Hempstead High School principal Reginald Stroughn outside the Hempstead High...

Hempstead High School principal Reginald Stroughn outside the Hempstead High School on June 3, 2014. Credit: Barry Sloan

The principal who took over Hempstead High School after revelations of a grade-changing scandal says he has been shut out of responsibility for student scores for much of the school year and cannot vouch for the validity of graduating seniors' grades.

District officials acknowledged Thursday that executive principal Reginald Stroughn was excluded from the process, but said they were justified in taking charge of grading and are confident that students' scores are accurate.

Stroughn, who took the job in July 2013 as part of a management shake-up, said in an interview that he expects to be forced out at the end of this month and he wants the record to show that he does not bear responsibility for any further improprieties that may be uncovered.

"I should have been in the loop.

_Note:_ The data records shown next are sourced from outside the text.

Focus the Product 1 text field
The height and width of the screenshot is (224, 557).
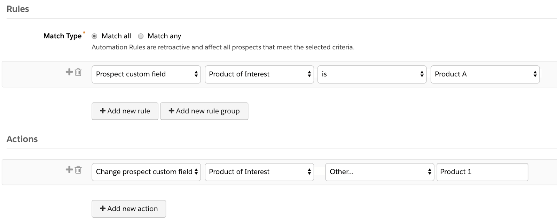click(482, 172)

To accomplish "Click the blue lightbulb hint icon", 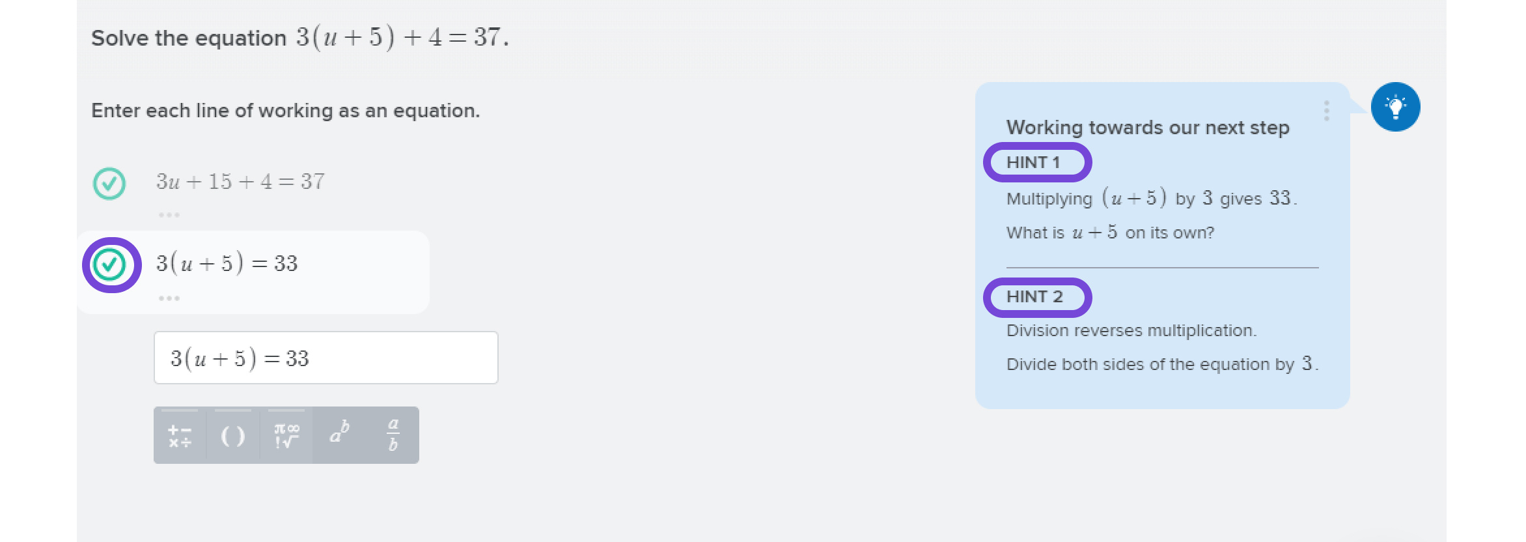I will click(x=1395, y=107).
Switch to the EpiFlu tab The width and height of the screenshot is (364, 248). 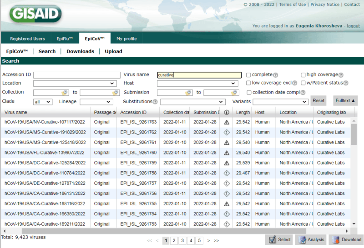tap(65, 39)
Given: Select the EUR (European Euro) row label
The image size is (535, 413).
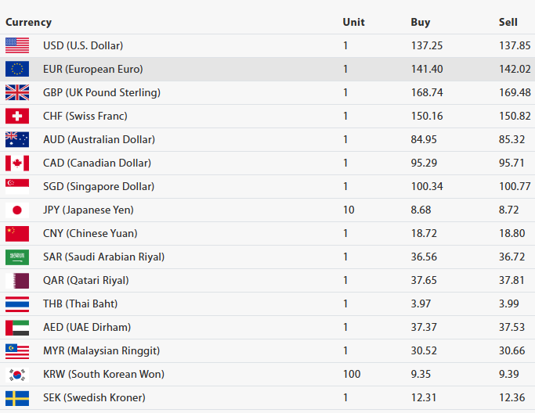Looking at the screenshot, I should pos(92,69).
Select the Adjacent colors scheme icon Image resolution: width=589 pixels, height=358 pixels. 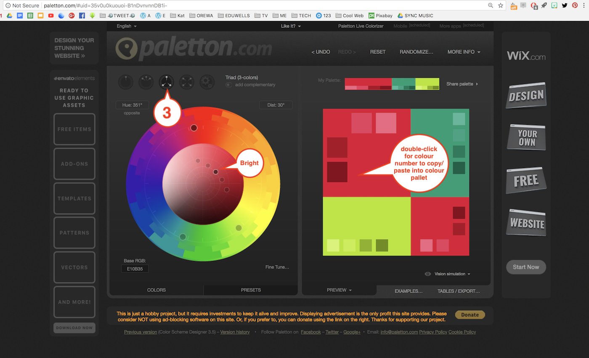tap(146, 82)
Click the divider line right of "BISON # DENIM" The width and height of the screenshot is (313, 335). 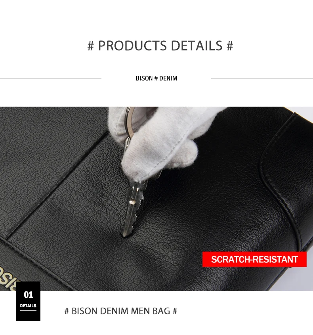(x=262, y=78)
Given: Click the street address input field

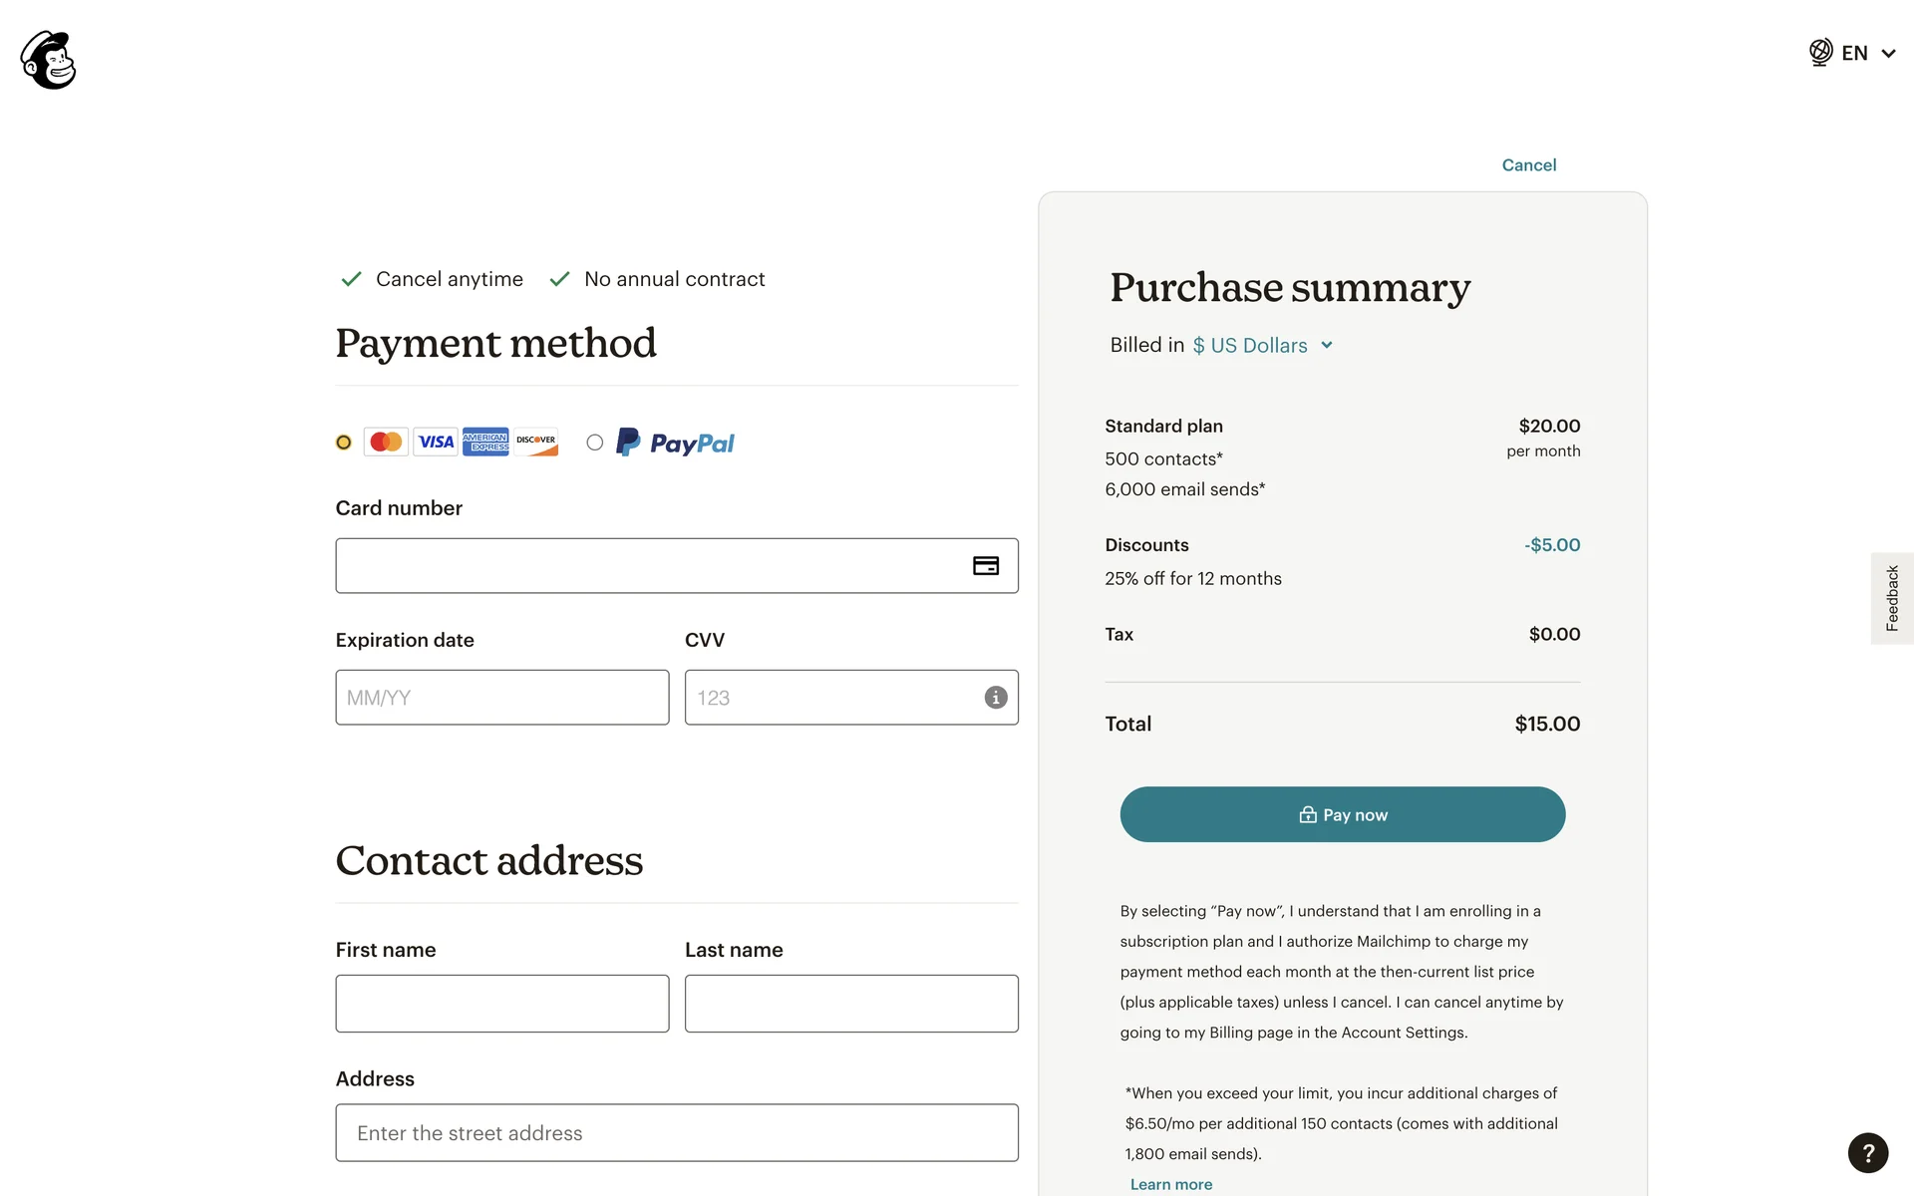Looking at the screenshot, I should pos(676,1133).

I'm not in the loop," said Stroughn, 62. "I came here with a good reputation. I'm going to leave here with my reputation intact. If I'd been in charge, I would have made sure our sons and daughters had the ability to graduate."

Superintendent Susan Johnson, who took office in November 2012, confirmed through a spokesman that Stroughn will leave June 30. But the superintendent said that was the date agreed upon when he was hired -- a point disputed by Stroughn, who said the agreement was for a three-year stint.

Stroughn, in a letter dated May 21 and sent to local and regional school officials, said Johnson earlier this year took responsibility for student grading out of his hands, though that normally is part of a principal's job. He said Johnson turned the task over to other managers.

Consequently, Stroughn said, he could not verify the accuracy of more than 2,000 quarterly grades added to students' report cards this school year in an effort to fill in missing records, or the accuracy of transcripts of more than 300 students who are set to graduate June 29.

Stroughn noted that the state Department of Education plans to conduct an audit of district grading practices as a follow-up to an initial, highly critical audit that was completed in April.

Audit found grades altered

That audit found that Hempstead officials routinely and improperly boosted students' grades from failing to passing during the 2012-13 school year, before Stroughn took over at the high school. Auditors reported that district employees changed 2,225 quarterly and final grades for 1,294 students that year, and that the district could provide reasons for only 8 percent of the changes.

The 6,600-student Hempstead district is one of Long Island's poorest and has experienced frequent changes in political control of the school board and rapid turnover of administrators. Hempstead's graduation rate of 38 percent in 2011-12 was the lowest among the 124 districts in Nassau and Suffolk counties.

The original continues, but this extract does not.